**Provided records:**
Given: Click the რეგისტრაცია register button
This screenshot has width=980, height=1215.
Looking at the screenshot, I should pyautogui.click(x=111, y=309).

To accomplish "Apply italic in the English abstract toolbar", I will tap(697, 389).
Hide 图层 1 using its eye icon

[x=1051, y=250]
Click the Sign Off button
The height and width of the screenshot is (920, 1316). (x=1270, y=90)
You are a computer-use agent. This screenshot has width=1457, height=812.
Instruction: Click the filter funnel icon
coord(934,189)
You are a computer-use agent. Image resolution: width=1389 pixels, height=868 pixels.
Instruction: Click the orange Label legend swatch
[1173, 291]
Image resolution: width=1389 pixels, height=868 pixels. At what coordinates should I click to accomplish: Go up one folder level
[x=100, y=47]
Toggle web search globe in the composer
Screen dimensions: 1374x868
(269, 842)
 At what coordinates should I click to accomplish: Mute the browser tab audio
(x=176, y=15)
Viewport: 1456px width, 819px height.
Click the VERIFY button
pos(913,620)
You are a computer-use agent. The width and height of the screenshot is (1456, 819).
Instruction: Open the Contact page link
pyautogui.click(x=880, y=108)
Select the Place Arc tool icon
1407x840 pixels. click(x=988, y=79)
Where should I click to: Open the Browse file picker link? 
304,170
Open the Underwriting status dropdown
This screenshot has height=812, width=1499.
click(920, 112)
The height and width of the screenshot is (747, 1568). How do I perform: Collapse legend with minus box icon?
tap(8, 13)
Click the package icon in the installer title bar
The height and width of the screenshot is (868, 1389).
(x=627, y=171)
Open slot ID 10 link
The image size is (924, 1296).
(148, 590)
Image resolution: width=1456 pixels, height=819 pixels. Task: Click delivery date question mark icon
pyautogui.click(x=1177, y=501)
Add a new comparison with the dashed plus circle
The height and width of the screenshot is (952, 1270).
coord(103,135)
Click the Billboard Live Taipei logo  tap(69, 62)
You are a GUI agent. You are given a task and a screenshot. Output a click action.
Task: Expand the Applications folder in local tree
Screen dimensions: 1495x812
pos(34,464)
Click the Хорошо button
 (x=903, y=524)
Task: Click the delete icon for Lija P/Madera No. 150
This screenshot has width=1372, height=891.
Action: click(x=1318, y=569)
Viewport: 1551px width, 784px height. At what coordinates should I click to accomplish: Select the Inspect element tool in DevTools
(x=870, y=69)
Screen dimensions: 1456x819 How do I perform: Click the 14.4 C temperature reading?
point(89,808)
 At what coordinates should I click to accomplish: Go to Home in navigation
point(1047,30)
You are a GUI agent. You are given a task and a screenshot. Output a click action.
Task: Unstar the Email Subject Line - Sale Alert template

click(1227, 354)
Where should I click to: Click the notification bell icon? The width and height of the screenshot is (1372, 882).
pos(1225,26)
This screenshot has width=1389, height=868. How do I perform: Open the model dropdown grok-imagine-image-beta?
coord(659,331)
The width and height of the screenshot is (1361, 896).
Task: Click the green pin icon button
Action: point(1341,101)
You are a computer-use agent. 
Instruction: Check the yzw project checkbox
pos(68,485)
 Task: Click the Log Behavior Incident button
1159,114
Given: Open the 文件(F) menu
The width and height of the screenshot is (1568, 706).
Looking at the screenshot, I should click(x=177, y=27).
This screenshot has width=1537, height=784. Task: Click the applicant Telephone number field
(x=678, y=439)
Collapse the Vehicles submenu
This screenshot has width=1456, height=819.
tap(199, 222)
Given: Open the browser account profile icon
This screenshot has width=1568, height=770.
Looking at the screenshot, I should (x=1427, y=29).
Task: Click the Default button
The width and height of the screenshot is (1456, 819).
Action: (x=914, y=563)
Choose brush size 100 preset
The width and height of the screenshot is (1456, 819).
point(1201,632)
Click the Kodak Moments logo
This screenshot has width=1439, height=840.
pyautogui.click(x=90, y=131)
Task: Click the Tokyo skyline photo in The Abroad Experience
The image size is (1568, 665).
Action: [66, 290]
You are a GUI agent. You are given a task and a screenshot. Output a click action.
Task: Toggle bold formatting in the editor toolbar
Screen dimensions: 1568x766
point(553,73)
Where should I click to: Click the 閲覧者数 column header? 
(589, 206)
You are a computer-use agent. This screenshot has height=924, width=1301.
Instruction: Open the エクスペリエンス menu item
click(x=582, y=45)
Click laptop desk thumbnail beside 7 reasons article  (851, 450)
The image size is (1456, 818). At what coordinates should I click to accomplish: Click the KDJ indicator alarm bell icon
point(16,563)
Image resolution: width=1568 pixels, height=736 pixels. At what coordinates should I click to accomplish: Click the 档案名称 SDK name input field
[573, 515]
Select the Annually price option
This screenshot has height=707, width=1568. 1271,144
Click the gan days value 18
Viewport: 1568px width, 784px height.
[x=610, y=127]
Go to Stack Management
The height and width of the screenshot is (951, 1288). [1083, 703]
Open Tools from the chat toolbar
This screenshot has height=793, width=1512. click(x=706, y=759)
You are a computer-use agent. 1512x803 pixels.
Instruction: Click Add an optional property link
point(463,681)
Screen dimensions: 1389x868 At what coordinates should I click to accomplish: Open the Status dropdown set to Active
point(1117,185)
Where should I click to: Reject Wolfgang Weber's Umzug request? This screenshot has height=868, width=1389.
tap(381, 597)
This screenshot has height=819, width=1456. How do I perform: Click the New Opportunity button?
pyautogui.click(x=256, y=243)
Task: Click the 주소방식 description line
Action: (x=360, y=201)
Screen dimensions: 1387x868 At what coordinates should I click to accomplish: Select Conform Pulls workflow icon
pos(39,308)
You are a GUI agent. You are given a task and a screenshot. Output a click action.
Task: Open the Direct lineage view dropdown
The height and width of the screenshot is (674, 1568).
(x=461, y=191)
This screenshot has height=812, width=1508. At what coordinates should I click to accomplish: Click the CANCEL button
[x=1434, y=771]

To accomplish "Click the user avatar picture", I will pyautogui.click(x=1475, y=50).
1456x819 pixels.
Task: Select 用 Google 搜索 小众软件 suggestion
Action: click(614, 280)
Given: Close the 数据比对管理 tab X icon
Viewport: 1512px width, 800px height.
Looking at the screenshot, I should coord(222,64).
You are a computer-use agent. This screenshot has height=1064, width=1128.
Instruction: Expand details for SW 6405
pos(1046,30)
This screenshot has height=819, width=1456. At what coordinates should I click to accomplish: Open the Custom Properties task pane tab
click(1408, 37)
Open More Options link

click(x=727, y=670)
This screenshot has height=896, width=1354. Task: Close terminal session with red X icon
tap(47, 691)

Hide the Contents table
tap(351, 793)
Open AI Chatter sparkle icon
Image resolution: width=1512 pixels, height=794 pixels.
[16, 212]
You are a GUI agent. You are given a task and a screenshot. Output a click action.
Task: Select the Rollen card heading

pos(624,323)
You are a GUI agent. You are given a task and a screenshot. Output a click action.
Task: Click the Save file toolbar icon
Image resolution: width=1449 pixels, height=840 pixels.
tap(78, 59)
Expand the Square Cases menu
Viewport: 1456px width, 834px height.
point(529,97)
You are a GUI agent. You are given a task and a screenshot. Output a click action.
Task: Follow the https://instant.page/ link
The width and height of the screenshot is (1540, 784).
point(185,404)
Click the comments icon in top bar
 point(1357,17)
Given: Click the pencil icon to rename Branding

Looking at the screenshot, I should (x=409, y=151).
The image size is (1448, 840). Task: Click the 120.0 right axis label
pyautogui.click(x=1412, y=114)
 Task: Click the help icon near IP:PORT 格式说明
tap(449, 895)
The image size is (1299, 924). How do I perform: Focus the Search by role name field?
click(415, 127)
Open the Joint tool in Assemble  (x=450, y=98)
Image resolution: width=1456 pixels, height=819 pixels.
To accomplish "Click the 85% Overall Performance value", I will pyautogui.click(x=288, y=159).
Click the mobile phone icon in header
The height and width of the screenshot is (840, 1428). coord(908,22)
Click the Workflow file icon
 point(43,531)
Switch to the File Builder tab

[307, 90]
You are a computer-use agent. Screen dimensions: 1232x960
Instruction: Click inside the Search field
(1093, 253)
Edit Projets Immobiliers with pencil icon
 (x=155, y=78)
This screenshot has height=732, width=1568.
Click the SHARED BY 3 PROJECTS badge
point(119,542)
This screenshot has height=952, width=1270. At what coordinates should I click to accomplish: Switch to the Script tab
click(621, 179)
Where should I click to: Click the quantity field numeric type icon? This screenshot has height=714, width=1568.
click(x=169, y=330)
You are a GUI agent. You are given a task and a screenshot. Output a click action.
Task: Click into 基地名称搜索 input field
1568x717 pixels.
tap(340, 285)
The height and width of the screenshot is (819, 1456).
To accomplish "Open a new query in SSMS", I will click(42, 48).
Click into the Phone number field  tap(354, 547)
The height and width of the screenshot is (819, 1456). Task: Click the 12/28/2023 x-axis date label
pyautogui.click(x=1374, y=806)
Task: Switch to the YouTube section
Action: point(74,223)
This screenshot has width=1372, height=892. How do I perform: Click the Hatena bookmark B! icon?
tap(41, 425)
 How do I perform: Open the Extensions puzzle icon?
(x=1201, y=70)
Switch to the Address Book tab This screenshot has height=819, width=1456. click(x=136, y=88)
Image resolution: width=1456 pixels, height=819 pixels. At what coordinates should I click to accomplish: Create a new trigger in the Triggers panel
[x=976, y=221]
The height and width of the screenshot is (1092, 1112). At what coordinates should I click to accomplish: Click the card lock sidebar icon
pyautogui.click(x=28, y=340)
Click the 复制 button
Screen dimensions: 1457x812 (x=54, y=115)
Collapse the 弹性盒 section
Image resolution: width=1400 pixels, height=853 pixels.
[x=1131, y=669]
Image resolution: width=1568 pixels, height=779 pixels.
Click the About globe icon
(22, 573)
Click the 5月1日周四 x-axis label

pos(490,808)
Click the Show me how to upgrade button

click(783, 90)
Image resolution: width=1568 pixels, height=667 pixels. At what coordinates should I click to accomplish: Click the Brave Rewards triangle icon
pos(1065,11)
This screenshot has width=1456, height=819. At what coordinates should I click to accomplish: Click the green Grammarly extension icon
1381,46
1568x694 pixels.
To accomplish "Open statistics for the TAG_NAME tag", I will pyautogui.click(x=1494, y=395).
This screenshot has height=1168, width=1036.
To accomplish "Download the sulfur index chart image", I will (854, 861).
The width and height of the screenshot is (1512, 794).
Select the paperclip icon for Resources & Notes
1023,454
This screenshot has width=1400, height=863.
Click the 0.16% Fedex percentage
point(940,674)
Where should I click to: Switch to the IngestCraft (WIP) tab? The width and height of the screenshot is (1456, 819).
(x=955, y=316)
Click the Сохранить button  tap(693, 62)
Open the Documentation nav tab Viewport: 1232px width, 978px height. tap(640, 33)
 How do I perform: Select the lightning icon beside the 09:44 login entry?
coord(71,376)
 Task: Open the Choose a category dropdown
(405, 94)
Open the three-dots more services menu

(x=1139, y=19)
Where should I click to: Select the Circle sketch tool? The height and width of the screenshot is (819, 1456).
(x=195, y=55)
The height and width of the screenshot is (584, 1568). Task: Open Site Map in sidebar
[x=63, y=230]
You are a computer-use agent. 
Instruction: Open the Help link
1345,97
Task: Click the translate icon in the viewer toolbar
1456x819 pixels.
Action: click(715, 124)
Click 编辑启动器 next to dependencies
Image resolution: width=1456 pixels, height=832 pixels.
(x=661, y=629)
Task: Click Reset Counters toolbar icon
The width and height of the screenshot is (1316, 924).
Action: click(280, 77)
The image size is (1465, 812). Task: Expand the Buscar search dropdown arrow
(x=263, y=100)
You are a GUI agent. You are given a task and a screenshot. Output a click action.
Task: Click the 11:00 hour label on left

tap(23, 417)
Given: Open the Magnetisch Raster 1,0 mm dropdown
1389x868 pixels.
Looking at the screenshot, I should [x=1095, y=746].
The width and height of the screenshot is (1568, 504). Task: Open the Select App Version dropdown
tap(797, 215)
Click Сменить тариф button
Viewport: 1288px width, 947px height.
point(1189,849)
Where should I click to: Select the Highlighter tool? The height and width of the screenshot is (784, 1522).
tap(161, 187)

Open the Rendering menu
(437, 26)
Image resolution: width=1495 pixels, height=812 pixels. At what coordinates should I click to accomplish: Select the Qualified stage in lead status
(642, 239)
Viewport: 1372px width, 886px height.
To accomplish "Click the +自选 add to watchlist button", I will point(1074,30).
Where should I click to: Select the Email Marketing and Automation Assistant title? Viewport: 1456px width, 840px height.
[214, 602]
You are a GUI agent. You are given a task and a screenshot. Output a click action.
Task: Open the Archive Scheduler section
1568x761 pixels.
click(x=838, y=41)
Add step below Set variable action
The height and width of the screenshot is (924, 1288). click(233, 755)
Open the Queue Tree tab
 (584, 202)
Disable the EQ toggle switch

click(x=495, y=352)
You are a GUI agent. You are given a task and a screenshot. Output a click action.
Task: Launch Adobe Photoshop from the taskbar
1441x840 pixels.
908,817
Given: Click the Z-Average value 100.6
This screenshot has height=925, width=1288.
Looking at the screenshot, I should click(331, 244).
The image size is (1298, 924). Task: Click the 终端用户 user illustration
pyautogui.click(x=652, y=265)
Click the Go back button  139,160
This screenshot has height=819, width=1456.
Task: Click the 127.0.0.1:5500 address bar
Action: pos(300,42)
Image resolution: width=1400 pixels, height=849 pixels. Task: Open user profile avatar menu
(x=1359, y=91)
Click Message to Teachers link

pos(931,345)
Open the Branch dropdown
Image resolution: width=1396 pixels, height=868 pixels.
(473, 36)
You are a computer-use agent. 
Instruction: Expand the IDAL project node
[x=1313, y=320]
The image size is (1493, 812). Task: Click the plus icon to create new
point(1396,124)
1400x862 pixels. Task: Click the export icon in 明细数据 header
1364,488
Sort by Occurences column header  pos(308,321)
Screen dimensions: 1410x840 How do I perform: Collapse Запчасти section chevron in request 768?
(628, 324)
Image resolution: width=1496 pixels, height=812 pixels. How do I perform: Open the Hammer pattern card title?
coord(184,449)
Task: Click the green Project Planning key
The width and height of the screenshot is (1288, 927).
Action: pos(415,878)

**What to work on:**
Please tally the lines of the material that contain the word "logo", then give the total alone.

**Solved problem:**
2